Directions for this task: Your job is to give again, exactly and with no additions, the lines in the records below from the one with "Click the engine type 4N14 (2,267cc) value" through the one with "Task: Click the refresh icon beside 启动 button", both included. Omit the pictures.

Stored data
****************
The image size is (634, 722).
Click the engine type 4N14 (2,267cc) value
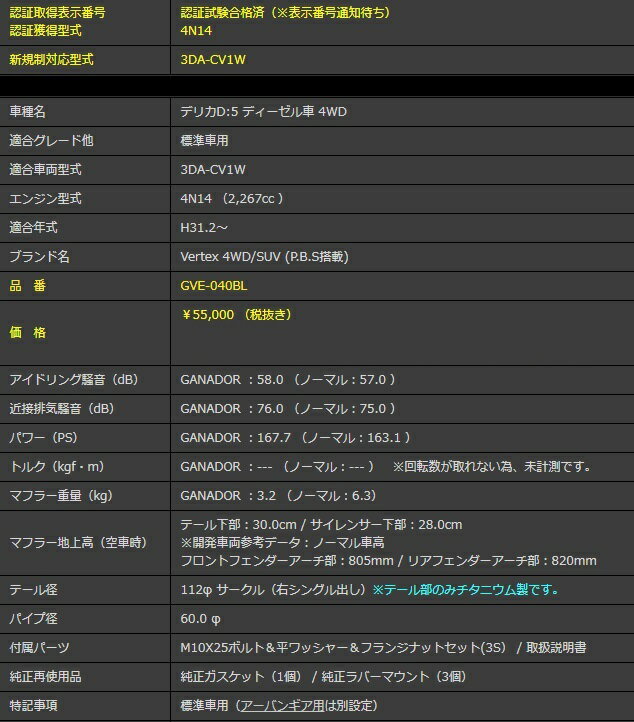(x=232, y=198)
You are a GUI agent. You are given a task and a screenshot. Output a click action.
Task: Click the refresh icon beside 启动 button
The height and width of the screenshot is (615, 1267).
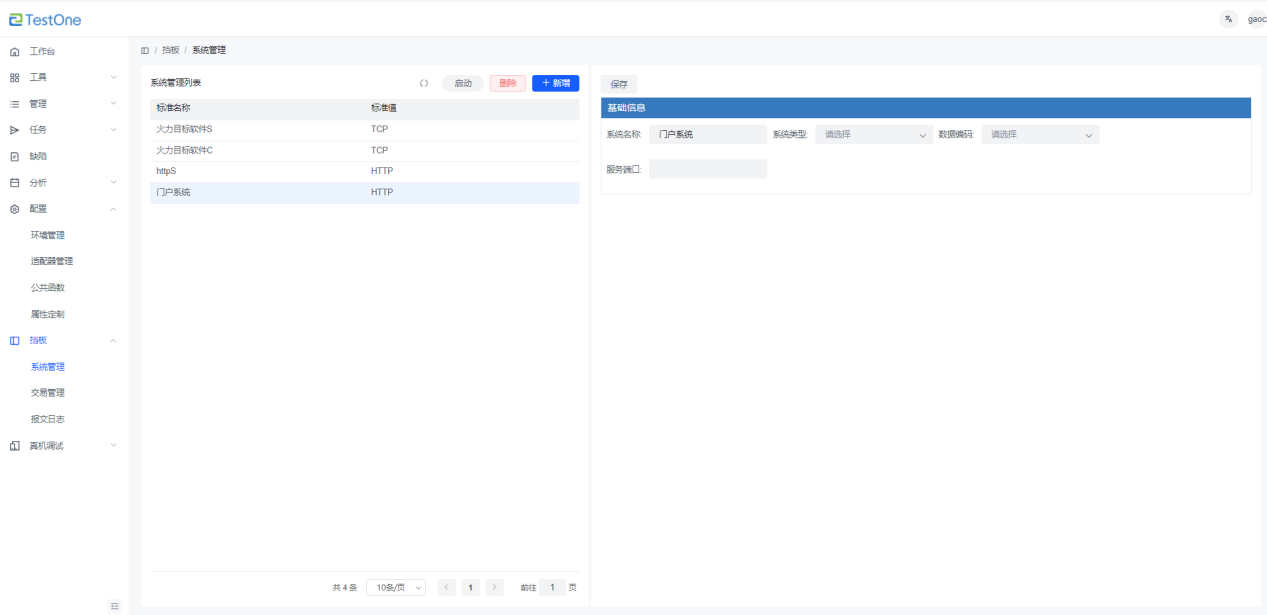click(x=424, y=84)
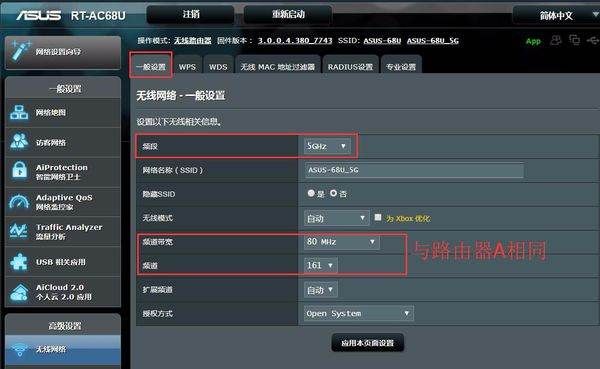Open the Traffic Analyzer icon
The image size is (600, 369).
(19, 231)
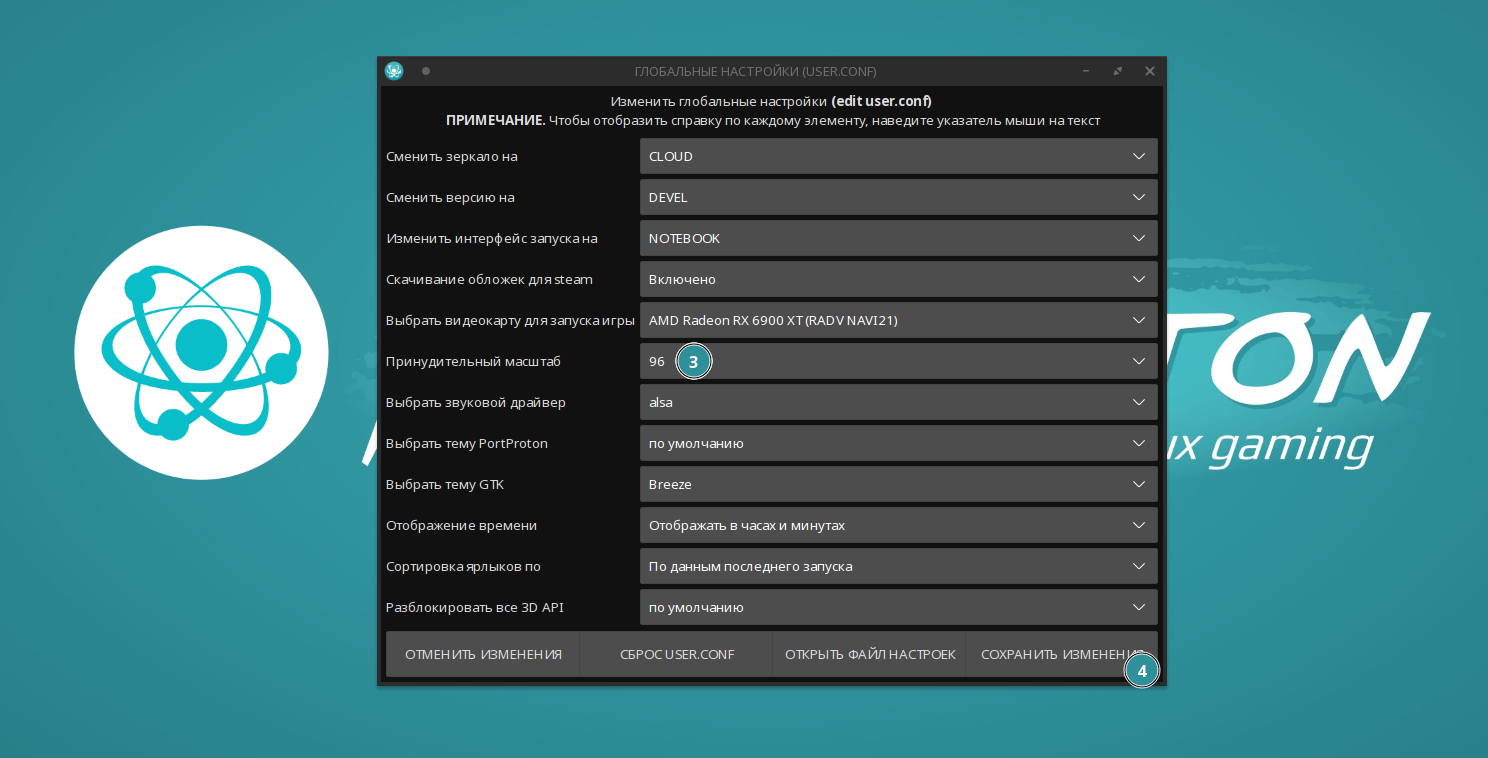Close the global settings window

[1150, 71]
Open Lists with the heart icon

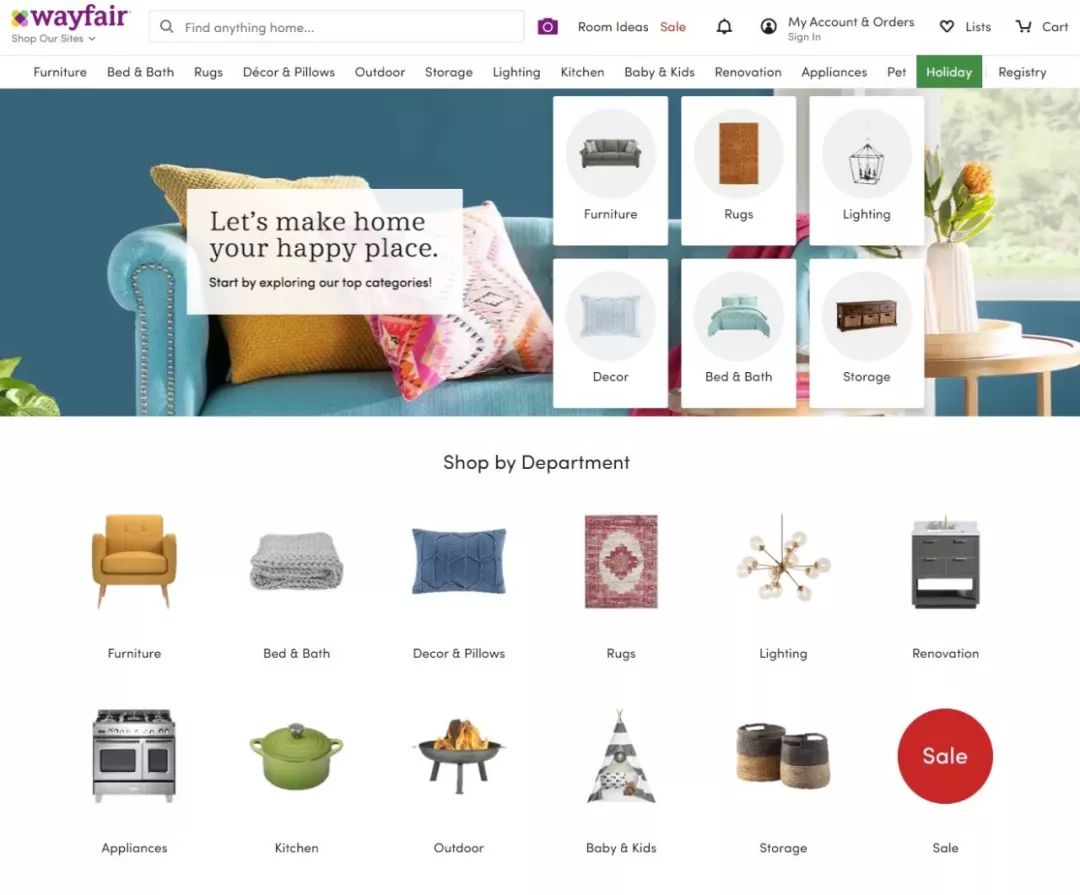(947, 27)
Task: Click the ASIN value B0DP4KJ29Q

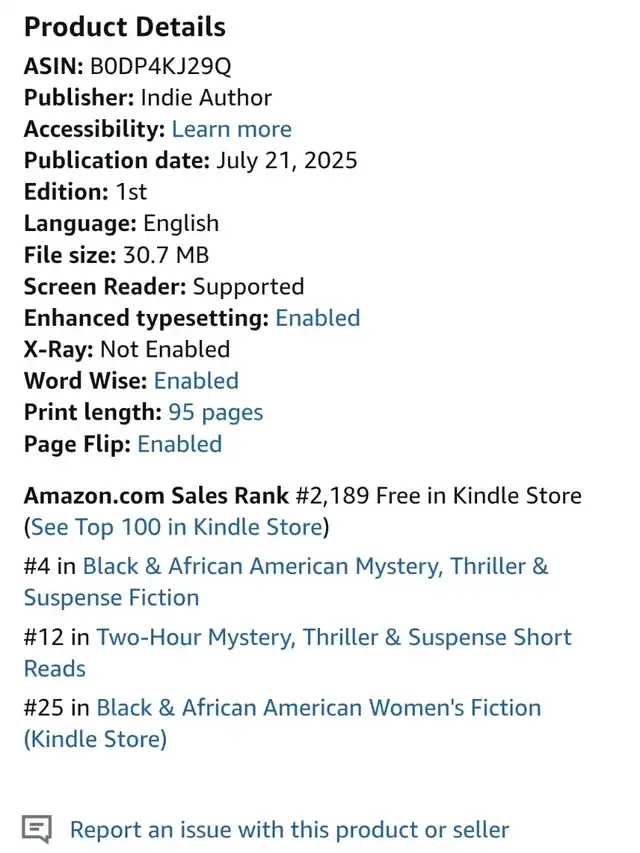Action: tap(161, 66)
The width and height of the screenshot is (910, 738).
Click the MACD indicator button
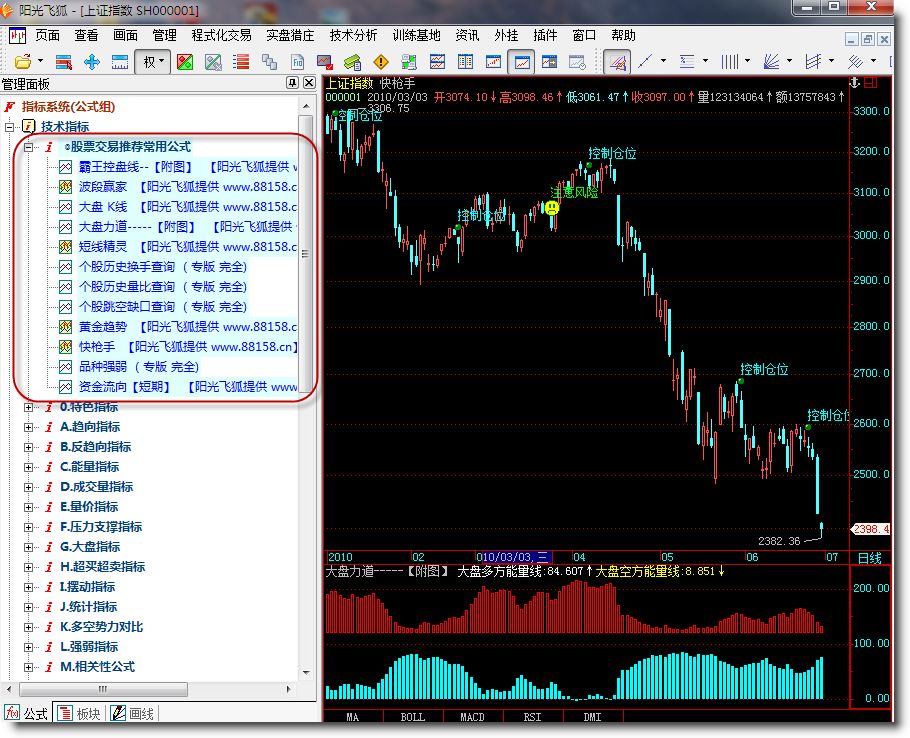point(472,717)
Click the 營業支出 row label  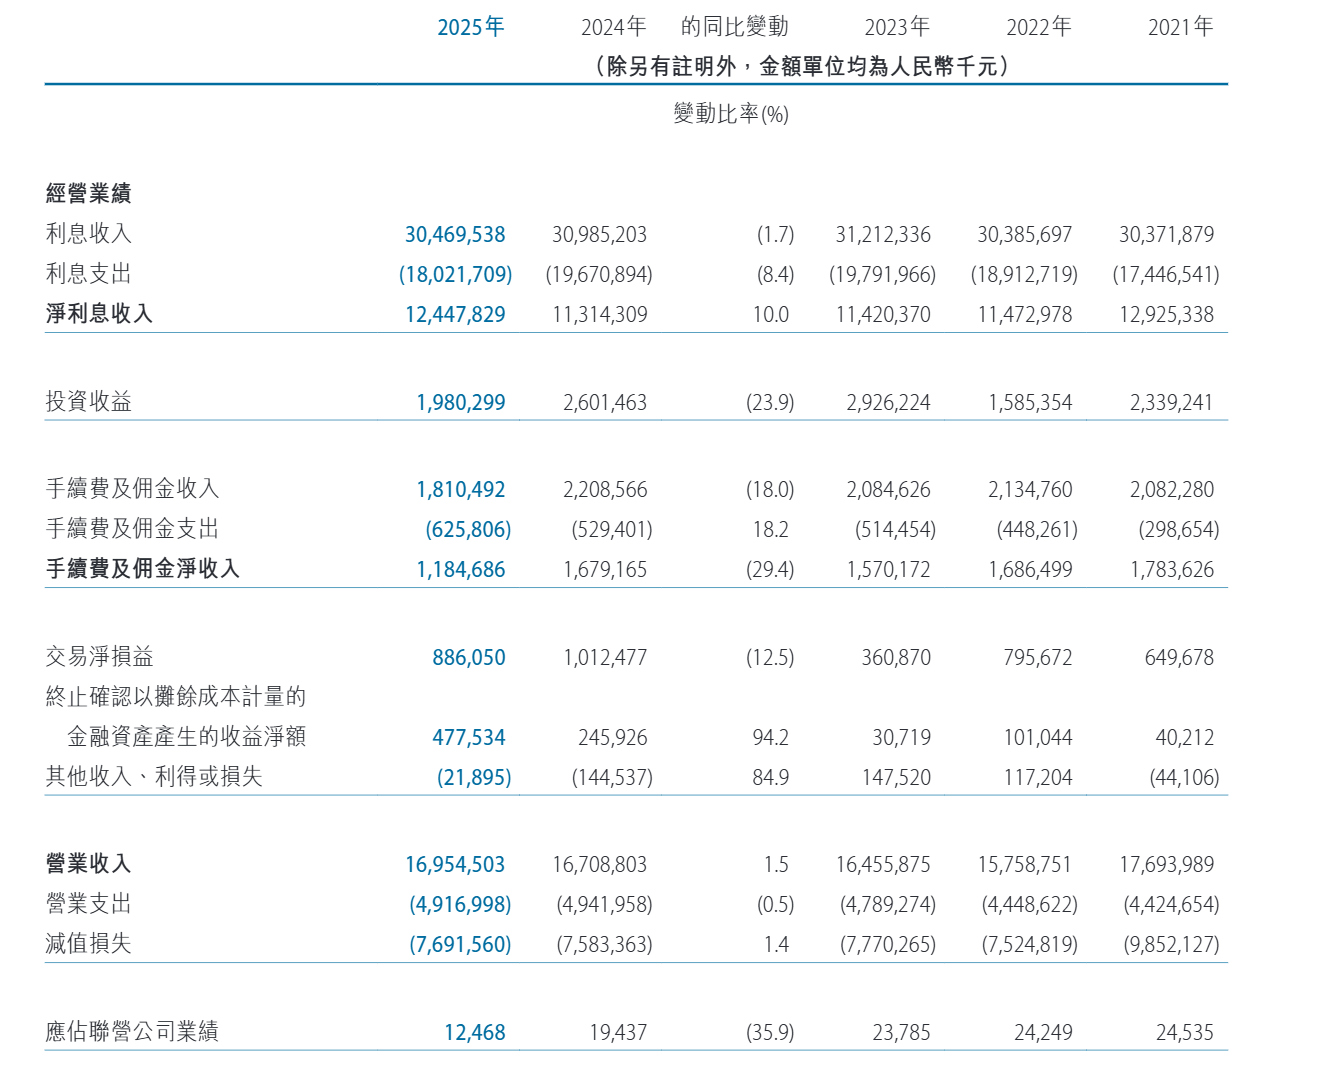pos(89,904)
****************
Response below:
Click the engine type 4N14 (2,267cc) value
(x=232, y=198)
You are a GUI agent. You are given a task and a screenshot. Output a click action.
Task: Click the refresh icon beside 启动 button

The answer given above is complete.